Whether you’re just moving 20 miles or 2,000 miles, when you set up in a new home you’re going to have some start-up costs. The trick to a reduced-stress international move is being prepared for the cost of establishing yourself in your new location.

Keep a Cushion of Cash

If you’ve had the opportunity to visit the city you’ll be moving to, you’ll have some kind of idea of what food, drink, and local transportation will cost you. If you haven’t, see if you can find a message board online that will lay this out for you. Use this information to make a rough estimate of what your daily costs will be. It’s good to have a cushion of about two month’s worth of this, just to be safe.

Then, you need to estimate what your accommodation will cost each month. You may have to pay for a hotel or short term lodging for the first few weeks while you look for permanent accommodation, or your employer might help you find something right away. When you find something permanent, be prepared to pay first and last months’ rent plus a deposit on your apartment. Try to find out from your employer or online forum what an average utility bill will be. In some countries you’ll also need to pay fees for turning on utilities like telephone or Internet service.

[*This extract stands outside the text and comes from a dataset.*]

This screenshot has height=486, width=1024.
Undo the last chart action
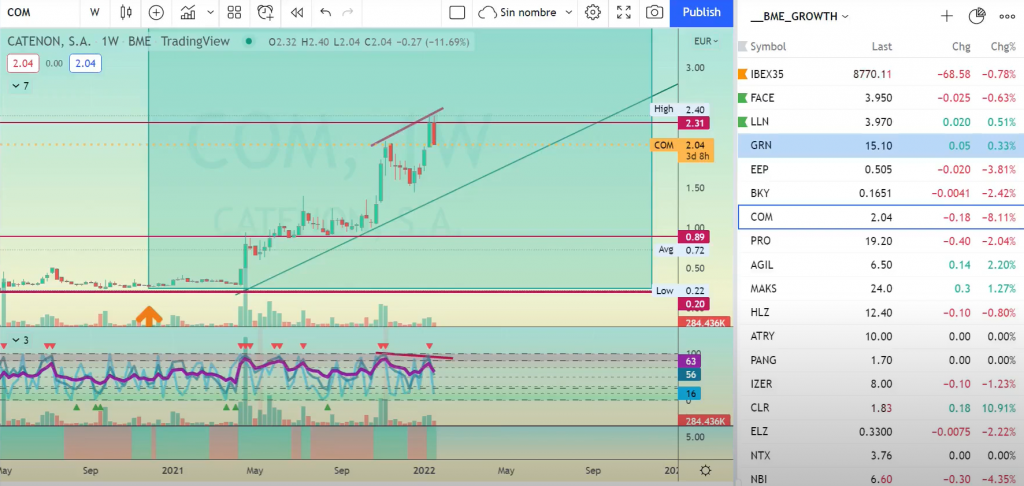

Next, you need to think about furnishings and items for your home. It’s usually best to rent a furnished apartment so that you don’t have to worry about large move-in bills (and the stress of finding things and having them delivered to your new apartment) and you won’t have to sell it all or move it at the end of your rental contract. Home appliances don’t cost too much, and your apartment might come with some of them, but you’ll need to budget some money for getting a coffee maker, water filter, dishes, cups, pillows, towels, bed sheets and cleaning supplies, for example.

Does Anyone Want to Give You Gently Used Items?

However, a caveat on appliances and the like. Sometimes its best to ask your employer or new coworkers if they have any used things you could take off their hands. A little bit of patience on the nonessentials might save you some money.  I can’t count the number of times I bought something only to have my employer provide it the next day or next week. You may be able to inherit some things a departing teacher left behind, or provide a good excuse for someone with more roots in the community to upgrade something of his own. A friend of mine got all of her home technology—TV, DVD player, coffee machine, microwave—for free when her boss decided the school break room could use a whole new outfitting.

If all this seems a bit overwhelming, rest assured that it’s really not. It only gets overwhelming if you don’t plan ahead. Once you sit down and make a list of the things on which you know you’ll need to spend more, you can go ahead and budget for them, and then concentrate on enjoying your move.

A final note: some employers will withhold a portion of your salary checks during the probationary period. If this is true for your school, take it into account when you balance what you will be bringing in with what you will need to spend.

Ted’s Tips #1:  Don’t let a tight budget get in the way of following your dreams. If you can plan it, you can do it. Just be realistic and allow a little padding to help out on those “rainy days.”  Probably most people start on not much more than a few weeks worth of cash, but we like to recommend a conservative approach.

Ted’s Tips #2:  Ask employers and coworkers if they’ve got any household items they’d like to get rid of. If you don’t mind taking pre-owned stuff, you’ll save on your start up costs.